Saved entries
━━━━━━━━━━━━━━━━

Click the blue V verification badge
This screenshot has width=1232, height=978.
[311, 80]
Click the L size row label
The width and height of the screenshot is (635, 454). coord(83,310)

━━━━━━━━━━━━━━━━

_Exercise description_. Convert every line of the saved entries above into a numbered list, leaving out any blank lines.

_Response_.
1. Click the blue V verification badge
2. This screenshot has width=1232, height=978.
3. [311, 80]
4. Click the L size row label
5. The width and height of the screenshot is (635, 454). coord(83,310)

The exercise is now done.